USA zerwały stosunki dyplomatyczne z Kubą za prezydentury Dwighta Eisenhowera w 1961 roku, czyli - jak zaznaczył Obama - w roku, w którym się urodził. Była to odpowiedź na wzrost napięć z rewolucyjnym rządem Fidela Castro. Wprowadzone przez Eisenhowera embargo na relacje, w tym handlowe z Kubą, było od tego czasu wielokrotnie zaostrzane przez Kongres USA. Do jego zniesienia konieczna jest jego zgoda, na co jednak kontrolujący obie izby Republikanie jak dotychczas nie chcieli jej wydać.
Kongres, gdzie część parlamentarzystów, w tym wielu pochodzenia kubańskiego, jest wciąż przeciwna zbliżeniu USA z rządem w Hawanie, może też próbować utrudniać zatwierdzenie nowego ambasadora USA na wyspie, a także blokować środki konieczne do rozbudowania i przystosowania na potrzeby ambasady obecnego, utworzonego pod auspicjami Szwajcarii, przedstawicielstwa USA na Hawanie (tzw. Interest Section). Departament Stanu USA informował, że potrzebuje na to ponad sześć mln dolarów.
Kongres musi zostać notyfikowany przez prezydenta USA na 15 dni przed otwarciem nowej ambasady. Nie ma jednak uprawnień, by to zupełnie zablokować. Oczekuje się, że jeśli parlamentarzyści odmówią zatwierdzenia nominowanego przez Obamę ambasadora, to wówczas jego obowiązki pełnić będzie Jeffrey DeLaurentis, który kieruje obecnym przedstawicielstwem USA na Kubie.

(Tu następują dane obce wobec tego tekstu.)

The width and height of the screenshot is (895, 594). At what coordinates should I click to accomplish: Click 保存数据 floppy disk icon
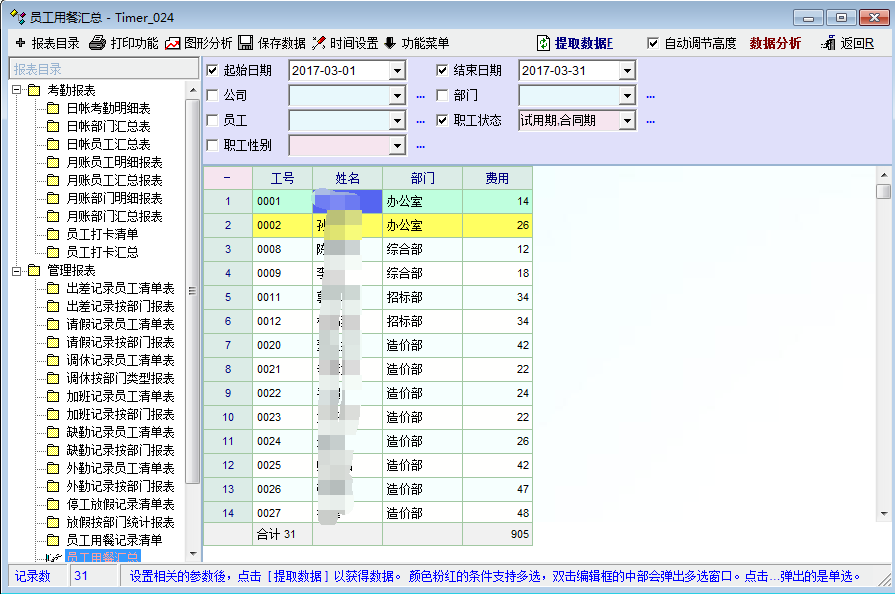coord(245,43)
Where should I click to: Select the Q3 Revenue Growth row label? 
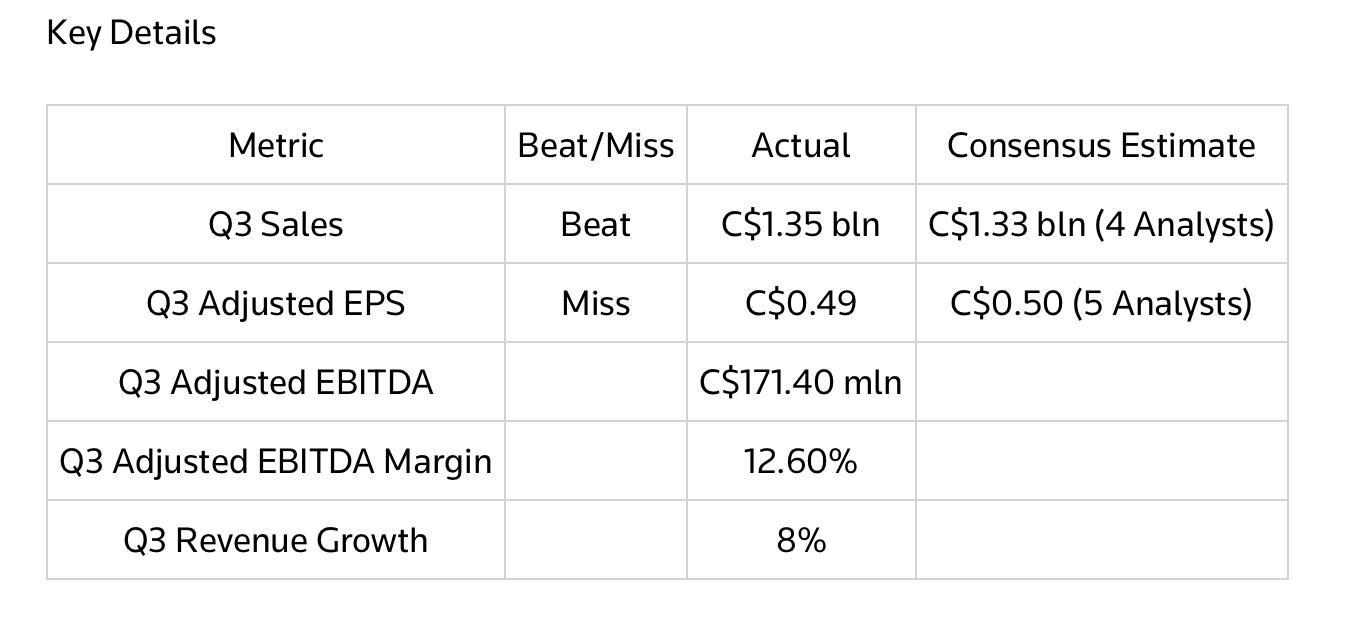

Także Hawana ma już swe przedstawicielstwo w Waszyngtonie w dzielnicy Adams Morgan, które jest przystosowywane, by pełnić funkcję ambasady. W ostatnich tygodniach przed budynkiem wyremontowano podjazd, a na trawniku stanął maszt, na którym wkrótce zawiśnie kubańska flaga.
Nie ma pełnej swobody
W ramach zakończenia polityki izolacji Hawany w USA już na początku roku weszły w życie różne ułatwienia w kontaktach z Kubą. Rozluźniono część restrykcji w handlu oraz w podróżach na Kubę dla osób jadących na wyspę w jednym z 12 określonych celów (m.in. by odwiedzić rodzinę, prowadzić interesy, badania naukowe, a także w celach dziennikarskich, religijnych albo artystycznych, sportowych czy humanitarnych). Osoby takie nie muszą przed wyjazdem na wyspę starać się jak dotychczas o specjalne pozwolenie od rządu.
W stosunku do pozostałych Amerykanów wciąż obowiązuje jednak embargo. Dopóki Kongres nie wyrazi zgody, by je znieść, większość amerykańskich turystów nie będzie mogła swobodnie podróżować na Kubę.